= Beginning of Section =

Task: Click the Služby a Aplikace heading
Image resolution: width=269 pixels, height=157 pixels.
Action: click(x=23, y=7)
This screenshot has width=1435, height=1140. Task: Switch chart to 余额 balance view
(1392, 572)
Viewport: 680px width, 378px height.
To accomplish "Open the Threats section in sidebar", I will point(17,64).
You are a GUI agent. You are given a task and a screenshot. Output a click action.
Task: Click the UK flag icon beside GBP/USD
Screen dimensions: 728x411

= End of Section =

What is being asked
Each record above is to be restated word for word.

Answer for this exercise
Task: Click the Služby a Aplikace heading
Image resolution: width=269 pixels, height=157 pixels.
Action: click(x=23, y=7)
This screenshot has width=1435, height=1140. Task: Switch chart to 余额 balance view
(1392, 572)
Viewport: 680px width, 378px height.
To accomplish "Open the Threats section in sidebar", I will point(17,64).
You are a GUI agent. You are given a task and a screenshot. Output a click action.
Task: Click the UK flag icon beside GBP/USD
Screen dimensions: 728x411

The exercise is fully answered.